■ **Records for processing**:
::::::::
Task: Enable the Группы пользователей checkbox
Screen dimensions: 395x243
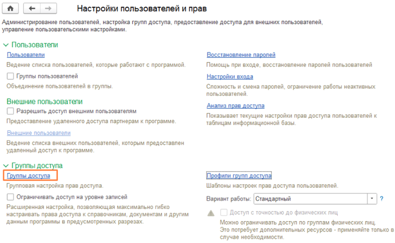Action: pos(10,76)
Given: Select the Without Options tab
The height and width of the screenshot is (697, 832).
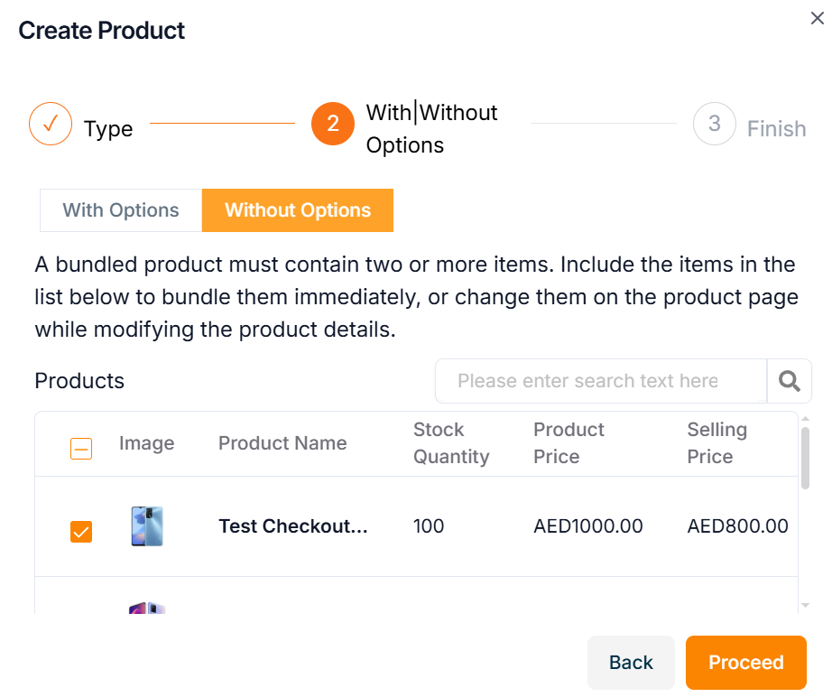Looking at the screenshot, I should (298, 210).
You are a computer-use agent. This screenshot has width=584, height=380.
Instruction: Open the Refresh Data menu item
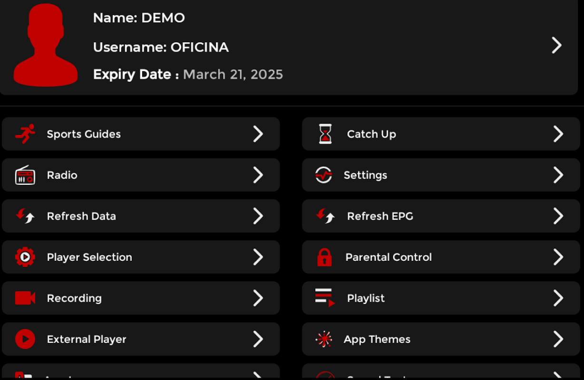pyautogui.click(x=81, y=216)
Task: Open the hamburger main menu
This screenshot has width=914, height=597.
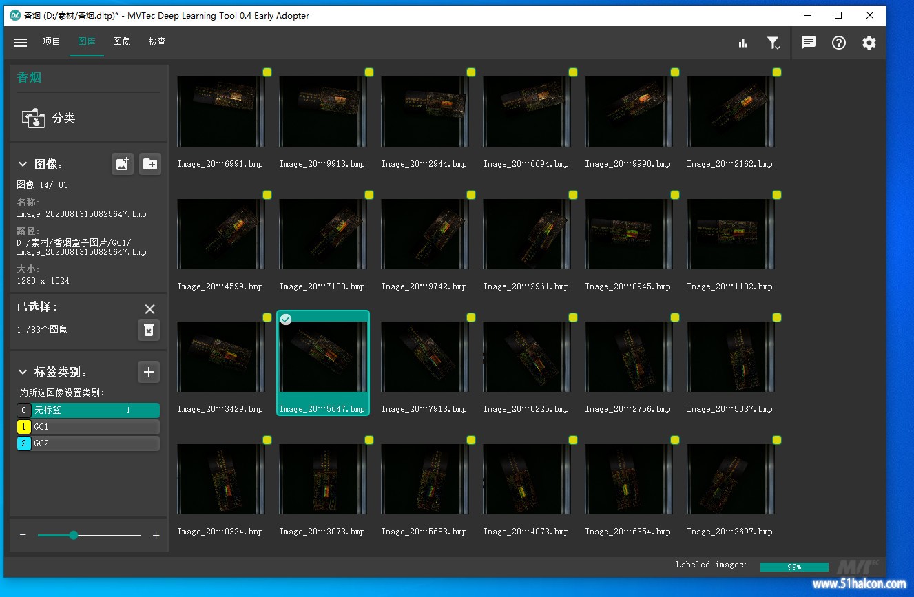Action: [21, 42]
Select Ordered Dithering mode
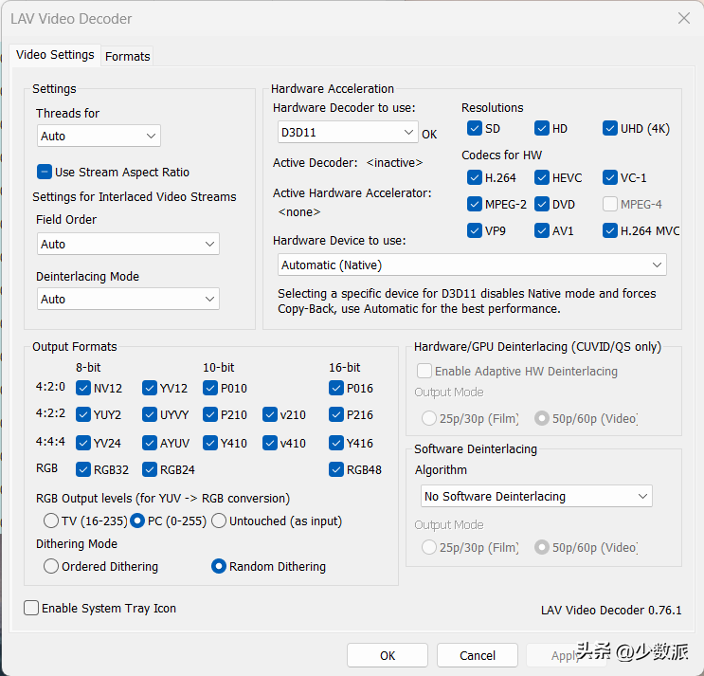 pyautogui.click(x=51, y=566)
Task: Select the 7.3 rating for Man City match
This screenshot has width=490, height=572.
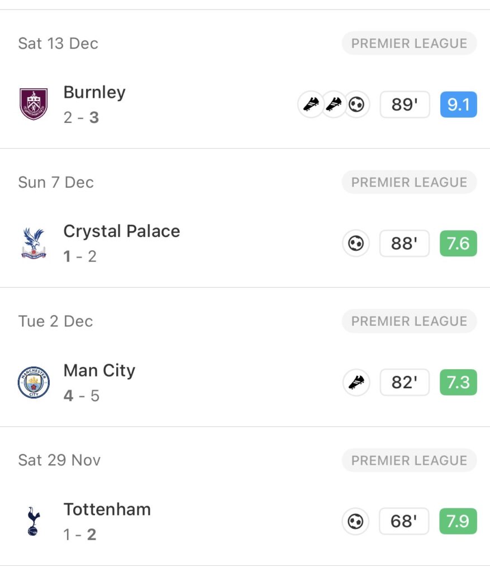Action: 458,383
::::::::
Please rewrite all of the data above as a JSON list of strings, with one string per line and blank lines left out. Leave the pictures out of the answer.

[
  "Task: Enable the Группы пользователей checkbox",
  "Screen dimensions: 395x243",
  "Action: pos(10,76)",
  "Given: Select the Without Options tab",
  "The height and width of the screenshot is (697, 832).",
  "Looking at the screenshot, I should (298, 210).",
  "You are a computer-use agent. This screenshot has width=584, height=380.",
  "Instruction: Open the Refresh Data menu item",
  "pyautogui.click(x=81, y=216)",
  "Task: Open the hamburger main menu",
  "This screenshot has width=914, height=597.",
  "Action: [21, 42]",
  "Select Ordered Dithering mode",
  " pyautogui.click(x=51, y=566)",
  "Task: Select the 7.3 rating for Man City match",
  "This screenshot has width=490, height=572.",
  "Action: 458,383"
]